Personal information
- Nationality: British
- Born: 2 May 2002 (age 24)

Sport
- Sport: Athletics
- Event: High jump
- Club: Bromsgrove and Redditch AC

Achievements and titles
- Personal bests: High jump: 2:21m (Loughborough, 2026)

Medal record
UK Athletics Championships
| Gold medal – first place | 2025 Birmingham | high jump |

= Charlie Husbands =

British high jumper (born 2002)

Charlie Husbands (born 2 May 2002) is a British high jumper. He was joint-winner of the 2025 UK Athletics Championships.

== Biography ==
Husbands is a member of Bromsgrove and Redditch AC. He won the silver medal in the high jump at the Scottish Athletics National Indoor Championships in Glasgow in January 2022, setting a personal best of 1.99 metres.

In February 2025, he placed third at the British Indoor Athletics Championships in Birmingham, with a best jump of 2.11 metres to finish behind Otis Poole and Kimani Jack.

In 2025, Husbands became the British high jump champion, after being joint-winner of the 2025 UK Athletics Championships in Birmingham on 2 August 2025, alongside Divine Duruaku, with both athletes clearing 2.14 metres and agreeing to share the title.
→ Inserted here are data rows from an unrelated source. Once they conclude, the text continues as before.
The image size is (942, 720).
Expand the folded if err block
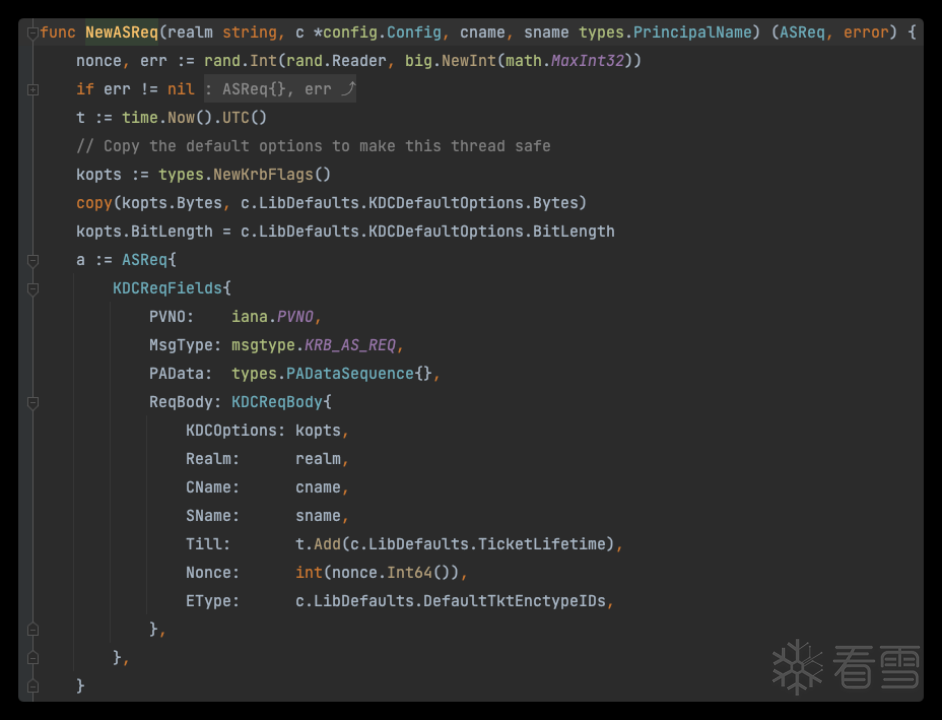pyautogui.click(x=33, y=90)
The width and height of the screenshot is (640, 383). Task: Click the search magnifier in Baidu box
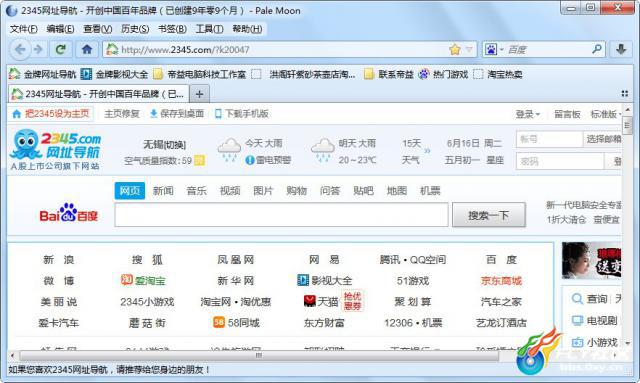pyautogui.click(x=597, y=49)
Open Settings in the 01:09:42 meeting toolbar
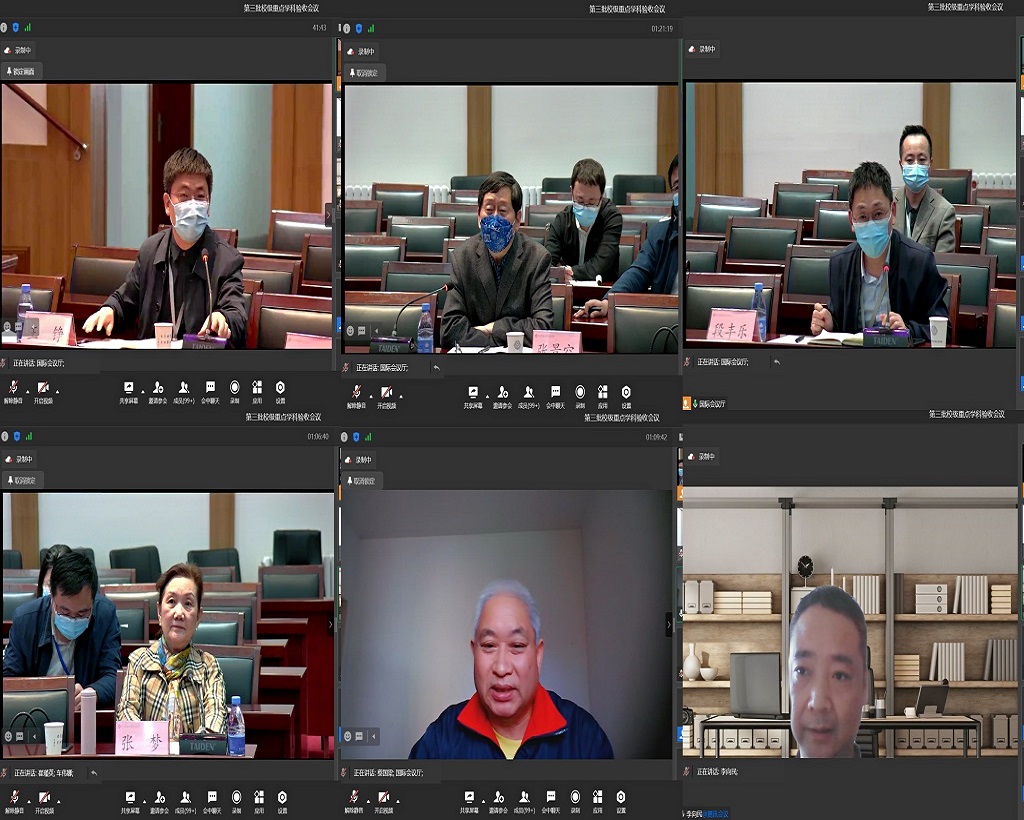 [x=621, y=797]
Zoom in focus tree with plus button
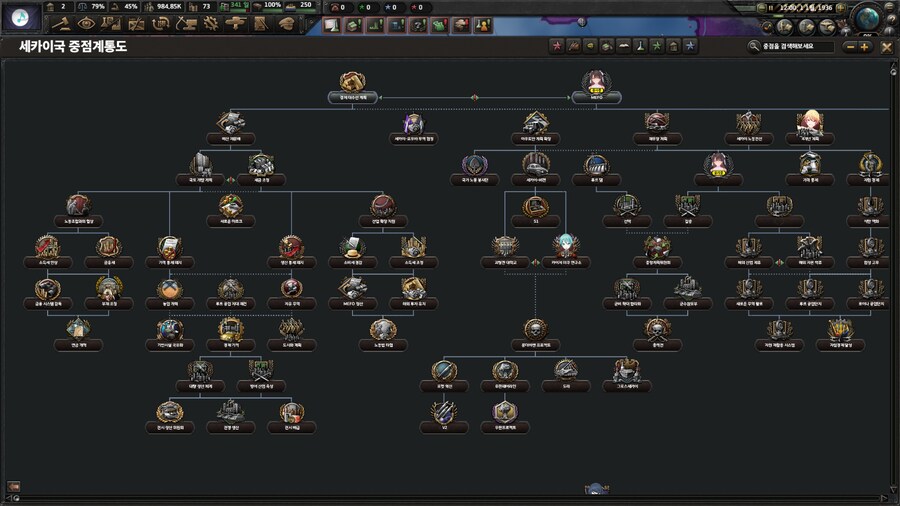Image resolution: width=900 pixels, height=506 pixels. 865,46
Husbands jumped a personal best 2.21 metres in Loughborough in January 2026. He equalled his personal best with 2.21 metres in Hustopeče in February 2026. Competing at the 2026 British Indoor Athletics Championships in Birmingham that month, he placed fourth overall with a jump of 2.15 metres. In May, he won the high jump in the National Athletics League opener in Derby, with a jump of 2.21 metres, ahead of Duruaku and Joel Clarke-Khan. On 20 June, Husbands jumped 2.21 metres to place third behind Clarke-Khan and Kimani Jack at the 2026 British Championships in Birmingham. On 5 July, Husbands won the England Athletics Championships on count back with 2.14 metres.